-- DATA FOR THIS EXERCISE follows --

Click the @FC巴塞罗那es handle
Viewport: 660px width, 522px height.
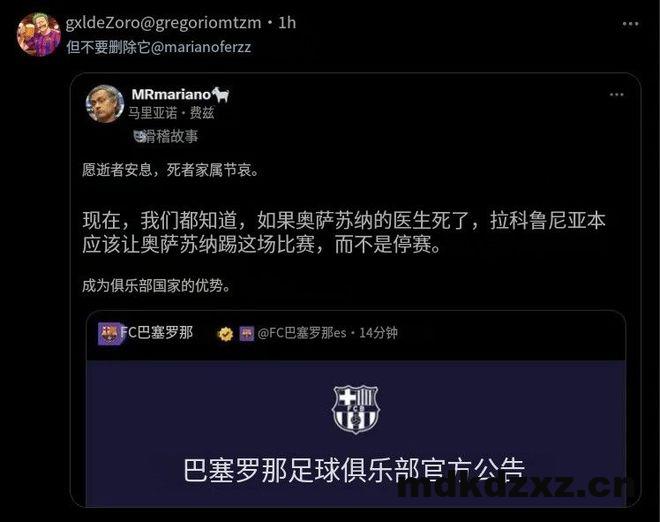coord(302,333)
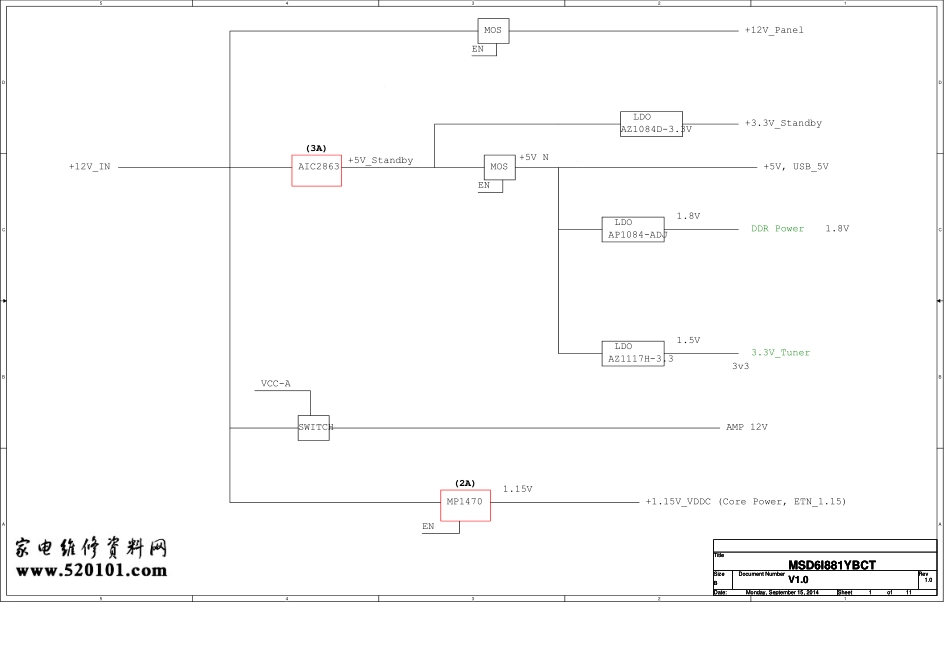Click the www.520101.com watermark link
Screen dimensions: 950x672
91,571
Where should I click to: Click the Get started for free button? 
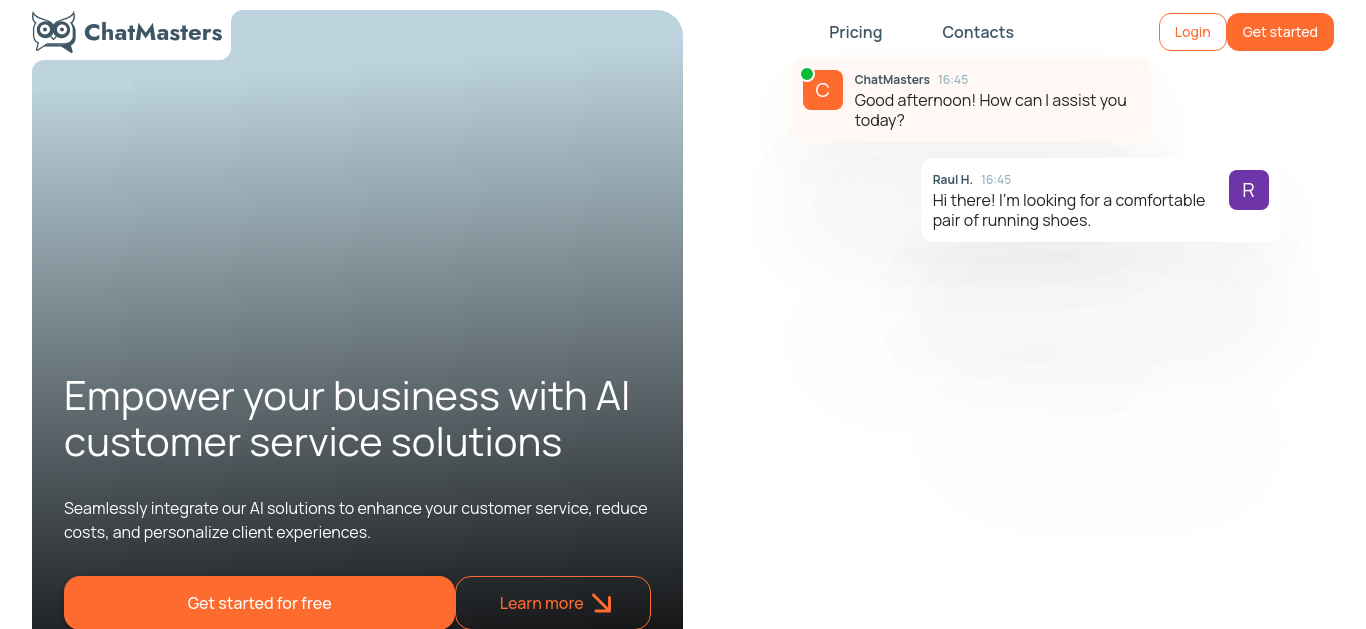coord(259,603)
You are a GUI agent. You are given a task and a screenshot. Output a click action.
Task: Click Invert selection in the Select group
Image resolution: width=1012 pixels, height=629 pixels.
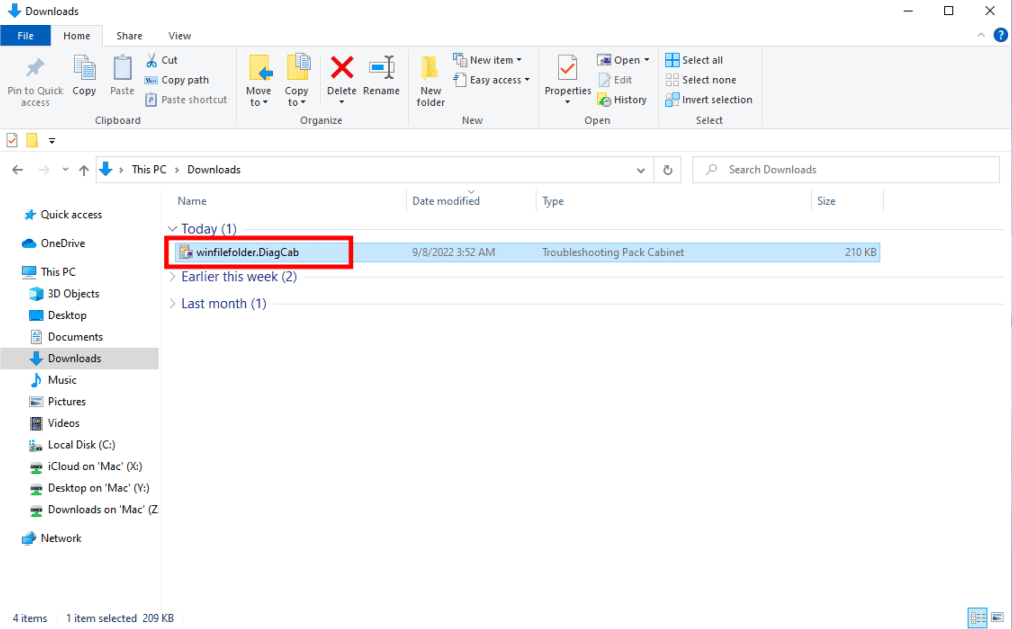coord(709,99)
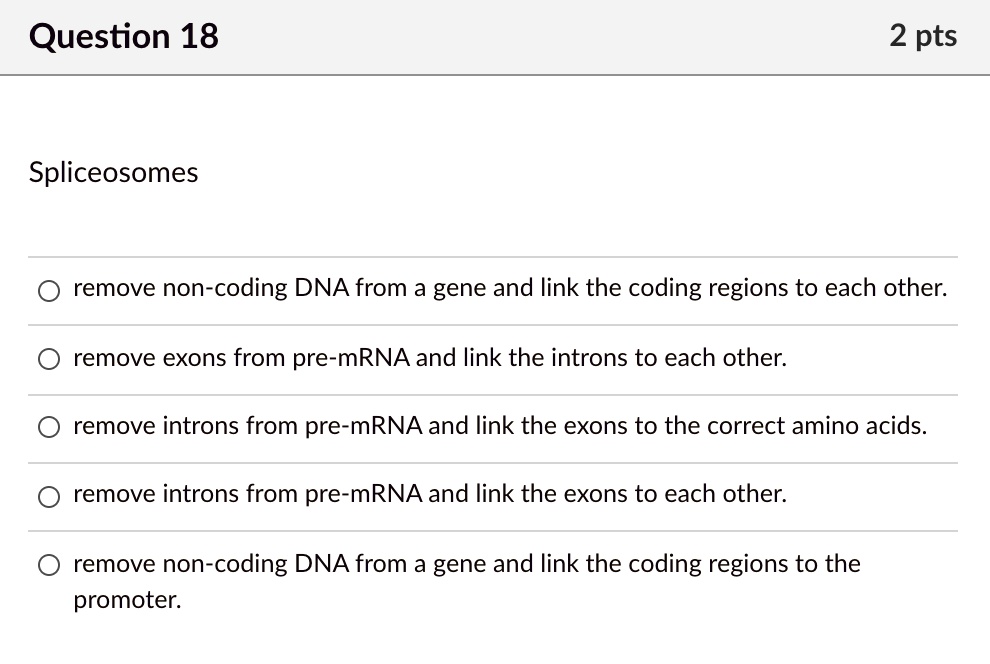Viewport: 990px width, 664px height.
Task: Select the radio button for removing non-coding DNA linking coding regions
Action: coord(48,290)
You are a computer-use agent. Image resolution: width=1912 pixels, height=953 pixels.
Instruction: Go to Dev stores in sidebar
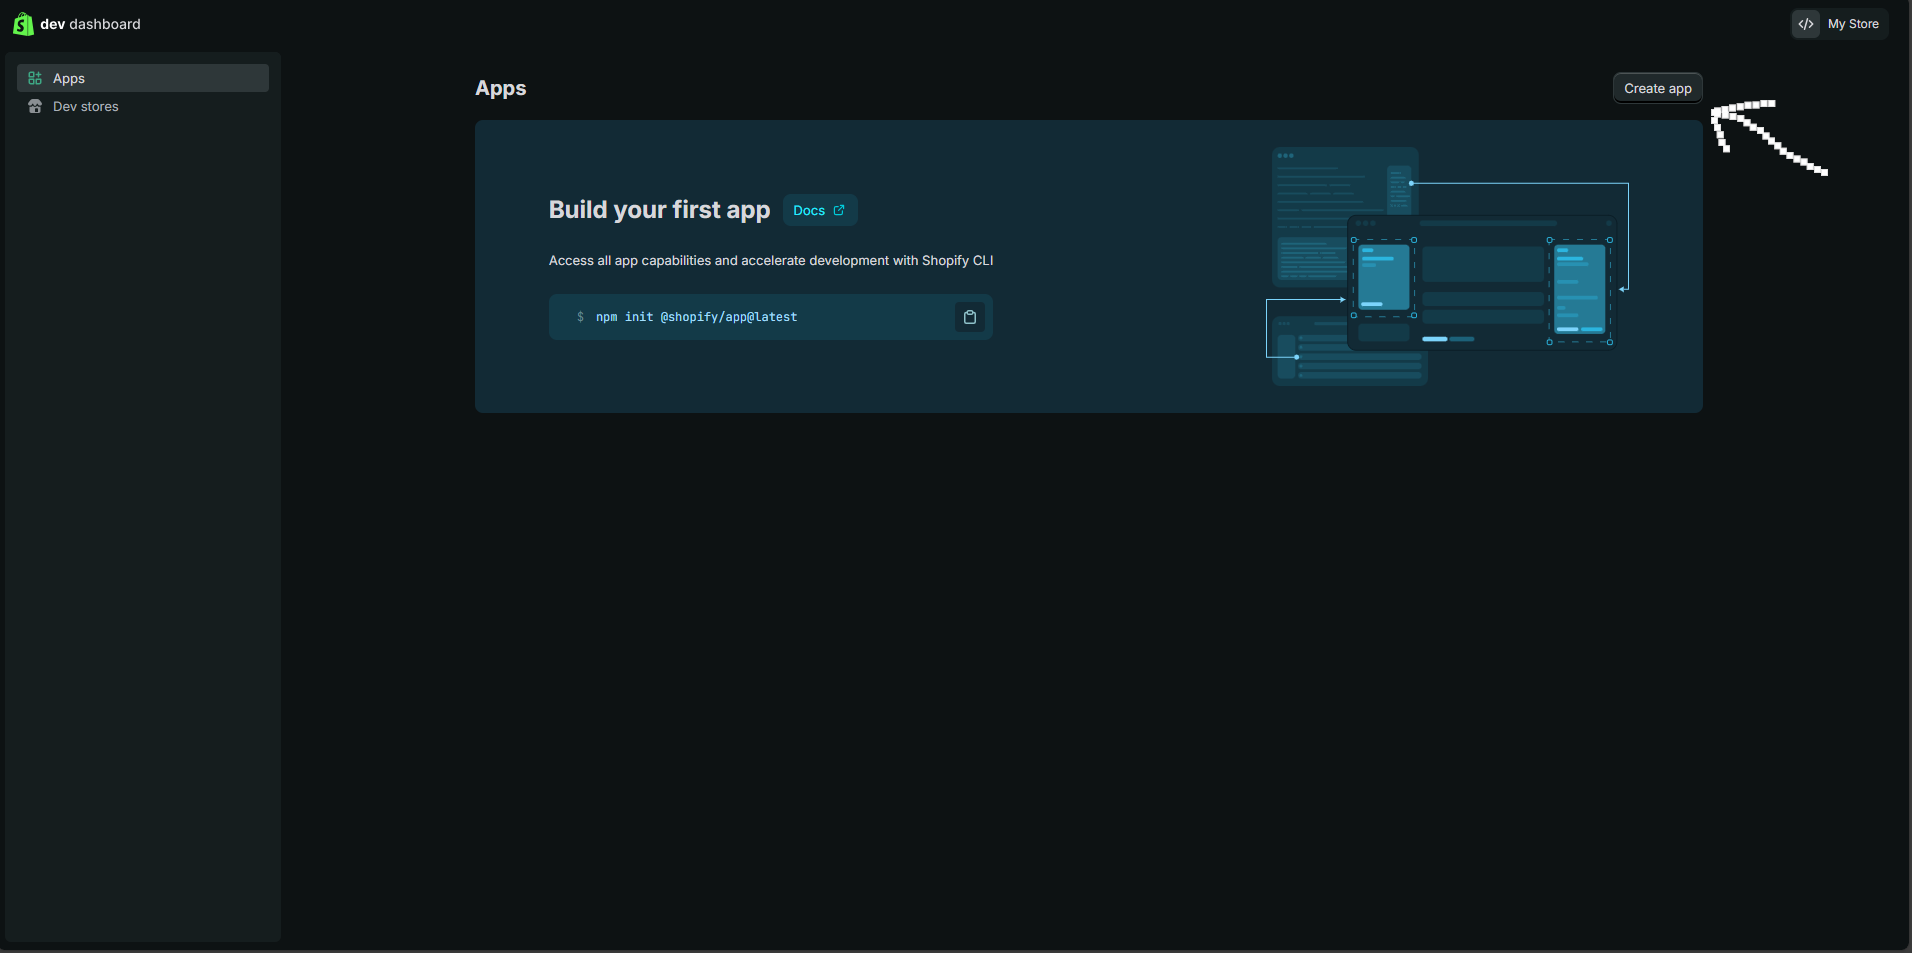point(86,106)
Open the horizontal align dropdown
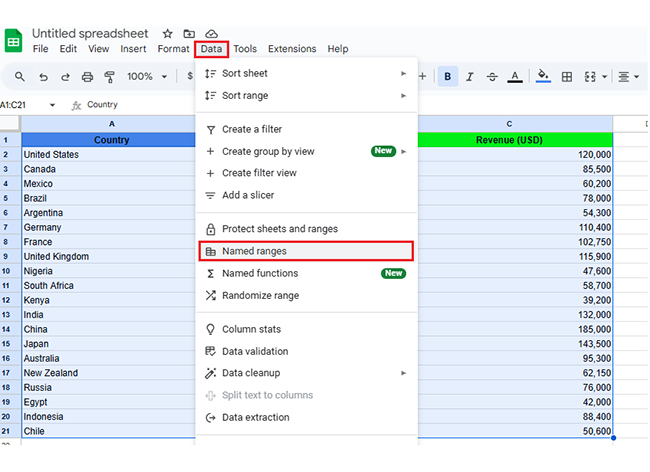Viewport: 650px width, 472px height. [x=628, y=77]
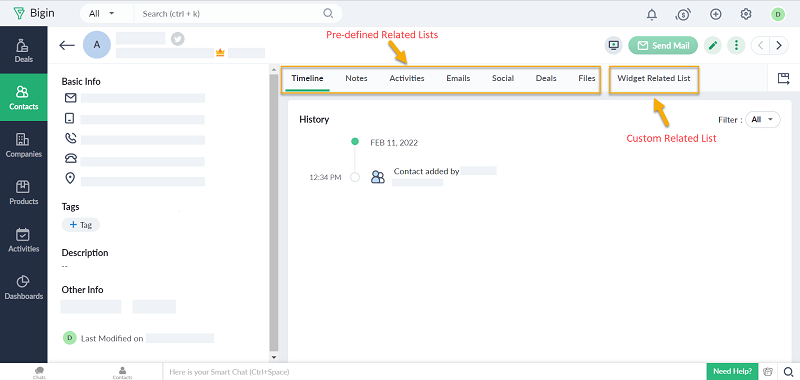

-- DATA FOR THIS EXERCISE concluded --

▸ **EXERCISE PROMPT**
With the pictures set aside, copy each line above as written.

▸ **COMPLETED TASK**
Click the @FC巴塞罗那es handle
Viewport: 660px width, 522px height.
coord(302,333)
Click the www.520101.com watermark link
Screen dimensions: 950x672
91,571
Where should I click to: Click the Get started for free button? 
coord(259,603)
You are a GUI agent. You are given a task and a screenshot. Output a click action.
Task: Click Invert selection in the Select group
Image resolution: width=1012 pixels, height=629 pixels.
coord(709,99)
Viewport: 990px width, 664px height.
Task: Select the radio button for removing non-coding DNA linking coding regions
Action: coord(48,290)
You are a computer-use agent. Image resolution: width=1912 pixels, height=953 pixels.
Instruction: Go to Dev stores in sidebar
point(86,106)
Open the horizontal align dropdown
Viewport: 650px width, 472px height. [x=628, y=77]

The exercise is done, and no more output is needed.